How to Cook Yummy Biscuit Chicken Pot Pie

Biscuit Chicken Pot Pie. Cooked chicken simmers in a rich parsley-flecked sauce with carrots, peas, and celery. The delectable filling is baked under prepared biscuits for a comforting pot pie that's easy to put together. We love this Biscuit Chicken Pot Pie with pre-made biscuits, it's a delicious fast way to get dinner on the table.

Biscuit Chicken Pot Pie With flavors you know and love, it really doesn't get. This easy homemade pot pie combines cooked chicken, peas, carrots, and onion in a creamy chicken sauce. Top with spoonfuls of drop biscuit dough, or use pre-made refrigerated biscuits. You can cook Biscuit Chicken Pot Pie using 8 ingredients and 4 steps. Here is how you cook that.

Ingredients of Biscuit Chicken Pot Pie

  1. It’s 1 can of 8 biscuits.
  2. You need 2 tablespoons of butter.
  3. It’s 1 of small package frozen veggie mix: carrots, peas, corn and green beans.
  4. It’s 2 of chicken breasts cooked and shredded.
  5. Prepare 1-2 cups of chicken broth adapt to your preference.
  6. It’s 1 can of Cream of Chicken Soup regular size.
  7. It’s 1 can of cream of celery.
  8. You need to taste of salt and pepper.
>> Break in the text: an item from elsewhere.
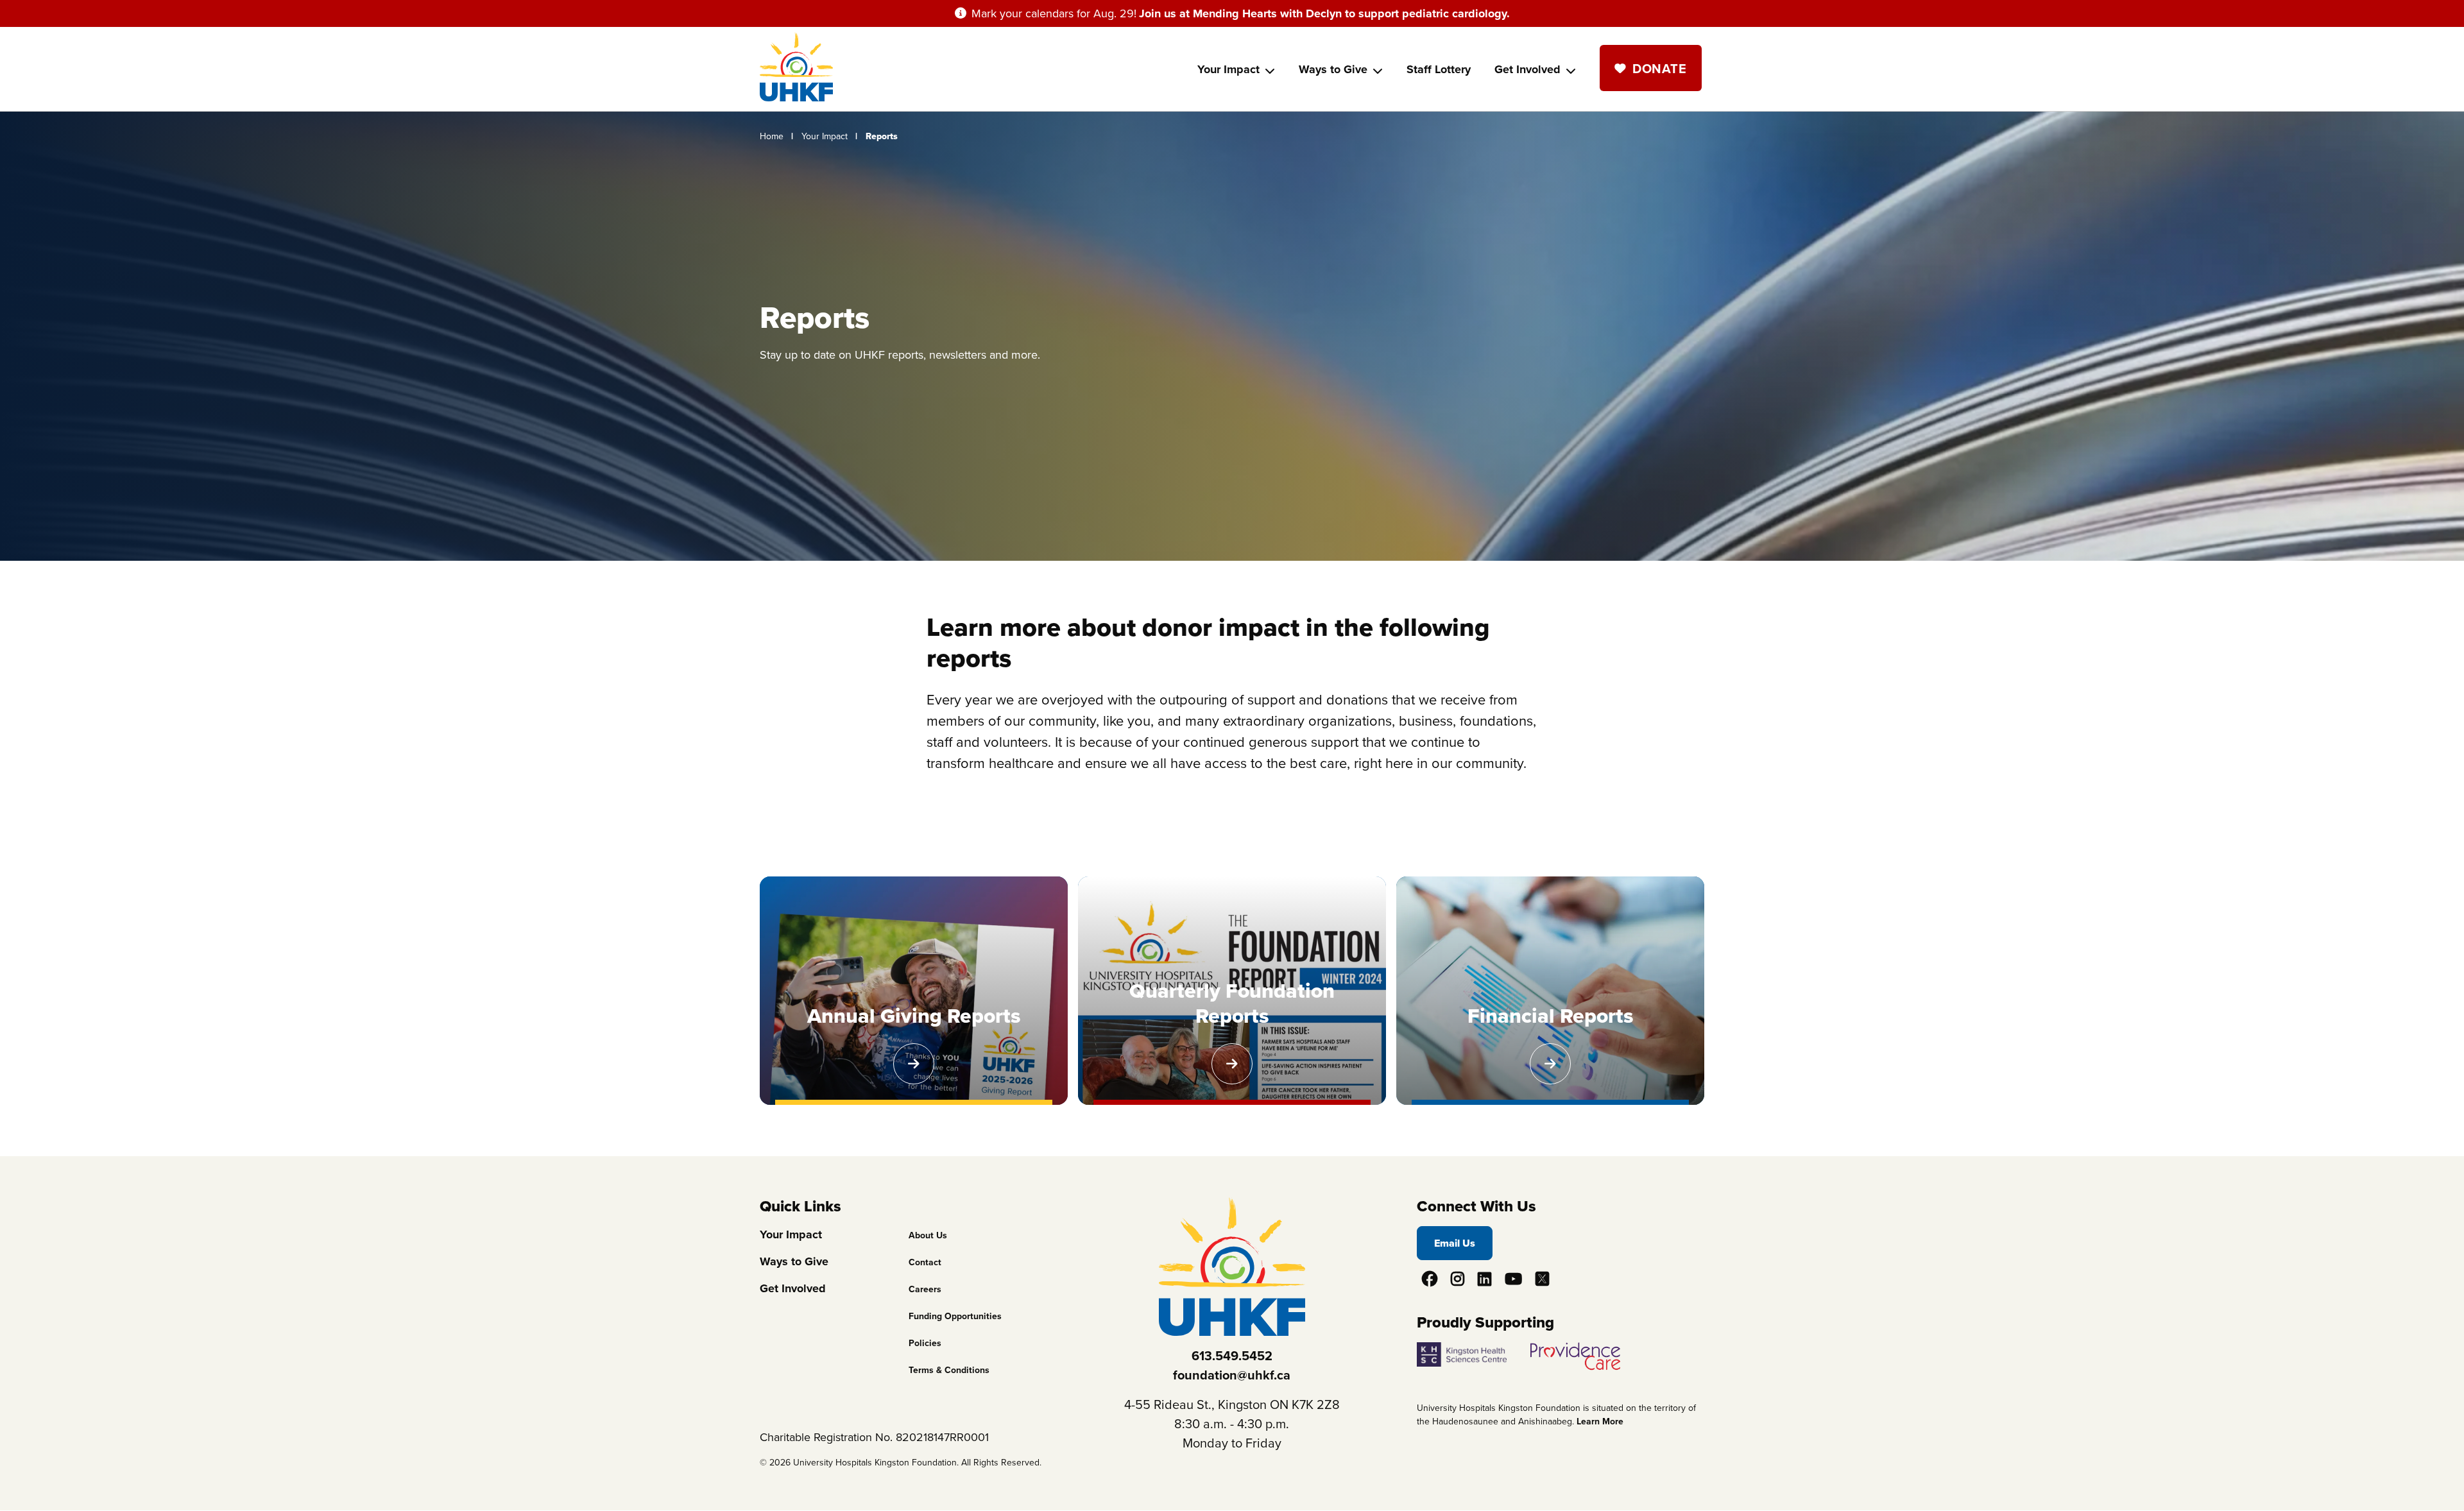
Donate (1659, 68)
For a fun and flavorful twist on a classic, give these individual chicken pot pies a try! Every cup is full of a scratch-made mixture of creamy chicken and vegetables and topped with buttery Grands!™ biscuits for a truly comforting dish that will have everyone eating happily out of their own bowls at dinnertime. Biscuit Chicken Pot Pie takes a classic pot pie recipe and turns it into fast dinner you can enjoy any night of the week!. Tender chicken and vegetables are baked in a creamy sauce and topped with a buttery biscuit crust.

Biscuit Chicken Pot Pie step by step

  1. Preheat the oven to 400 degrees. In a large sauce pan heat the butter on medium heat. Add the veggie mixture to the pan and saute until the veggies are tender, about 5-7 minutes. Season with salt and pepper to taste..
  2. Whisk in the chicken broth and the Cream of Chicken soup and cream of celery.Let the sauce simmer for 1 minute to thicken. Season with more salt and pepper to taste. Turn off the heat and add the cooked shredded chicken to the mixture, stirring until the filling is well-combined. If the filling is too thick, stir in extra chicken broth..
  3. On a parchment lined sheet pan bake the biscuits for half of the time listed on the can for a “pre-bake”. Take them out of the oven. Pour the filling into a buttered 13×9-inch baking dish. Top the filling with the 8 biscuits, serving. Enjoy! Or can make bowls up really no need to put in the baking dish it’s just adds to dirty dishes..
  4. Notes- start the biscuits the same time you make the filling big time saver, they should be done around the same time. I made everything in the ninja foodie but the biscuits, this can be done in the instant pot..

Chicken pot pie has always been one of my go-to comfort foods, especially in the winter! Chicken Pot Pie has to be one of my all-time favorite, comforting casserole recipes. Perfect for serving company when they visit for supper, taking to friends or neighbors whenever there is a new baby in the house or just because you are thinking of them, and especially perfect for those Sunday suppers with your family. The hot creamy pie filling with juicy chicken meat, and mixed vegetables. It just doesn't get any better.